Get Position Coordinates of Word Document Elements Paragraphs Images Tables etc using Java API

Hello,
we are building a document converter into Word format using Aspose.Words and we have the requirement that the word document output should match as much as possible the input document format; this means that we need to cross-check the positions of the generated document items (paragraphs, images, tables) while building the document, in order to know immediately if we are on the right track during conversion.
We are of course aware that Word format is flowed and non-positional (like image and PDF outputs), and that the final document output rendering is in charge of Word application, but looking at the documentation (and some info found also on this forum) we have found that LayoutCollector/Enumerator may help on this topic.
We have built a small Java program to check the reliability of the coordinates returned by Aspose.Words layouter, that from your information should match any positional output like PDF. From the test program, that provides a coordinates check output log, we have found some issues, specially on coordinates returned on cross or near end page items.
The test program generates a couple of very simple examples: a document with a huge paragraph spanning across 3 pages and the same document of 3 pages but made of 6 lines max paragraphs.
On the log are reported the Y coordinate, the line number and the generated page number.
On both cases we have found that:

  1. coordinate of the first line is correct on page 1, but after a page change (from page 2 ahead) is not starting at the first available row anymore, but seems at an additional line (for unknown reason).
  2. on the huge paragraph example, the last line of page 2 is reported to be written on page 2 as there is enough space, while on word (and the output PDF) gets written on page 3.
  3. on the 6 lines paragraphs, at the beginning of page 2, the paragraph line position is returning inconsistent values (like explained in point 1), but additionally is returning either the same values for different lines or either growing/lowering when requiring the position of the same line in different times.
    In any case, the generated PDF output matches 100% the word output rendered using Microsoft word, while the layouter values are not matching the PDF result as asserted many times on this forum.

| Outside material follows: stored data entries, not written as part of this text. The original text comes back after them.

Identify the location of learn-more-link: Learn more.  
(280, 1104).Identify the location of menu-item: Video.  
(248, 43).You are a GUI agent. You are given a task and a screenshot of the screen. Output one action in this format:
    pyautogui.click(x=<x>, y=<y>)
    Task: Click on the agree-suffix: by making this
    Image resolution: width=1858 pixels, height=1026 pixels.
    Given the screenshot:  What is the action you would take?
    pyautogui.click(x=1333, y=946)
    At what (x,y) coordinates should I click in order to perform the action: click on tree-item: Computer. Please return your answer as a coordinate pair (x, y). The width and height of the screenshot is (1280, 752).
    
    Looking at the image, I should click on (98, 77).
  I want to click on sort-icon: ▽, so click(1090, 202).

So could you please help us to understand if the above are Layouter issues to be fixed or if we are getting the Y coordinates in the wrong way ?
Attached the testing Java program that you can run directly as it doesn’t require any additional external resource (just adjust the output files directory and license file location).
Many thanks in advance.TestAsposeGetRectangle.zip (1.3 KB)

Aspose.Words version used: 19.7

@renato.mauro,

We have managed to reproduce the same behavior on our end and logged your usecase scenario in our issue tracking system. Your ticket number is WORDSNET-19725. We will further look into the details of this problem and will keep you updated on the status of the linked issue. We apologize for any inconvenience.

@renato.mauro,

Regarding WORDSNET-19725, we have completed the work on your issue and most likely will close this issue as Not a Bug. Please check below the analysis details:

All these issues would be resolved if you try to change your code as follows:

UpdateDocumentCurrentY();

 // Save current document as is
doc.save("E:\\Temp\\line_" + i + ".xps");

String sCurrY = String.format("%.6f", m_docCurrY);
System.out.println("CurLine = " + i + ": CurrY = " + sCurrY + " CurrPg = " + m_nCurrentPageNumber);

Essentially, this is paragraph rules at work, specifically Widow/Orphan rule. Hope, this helps.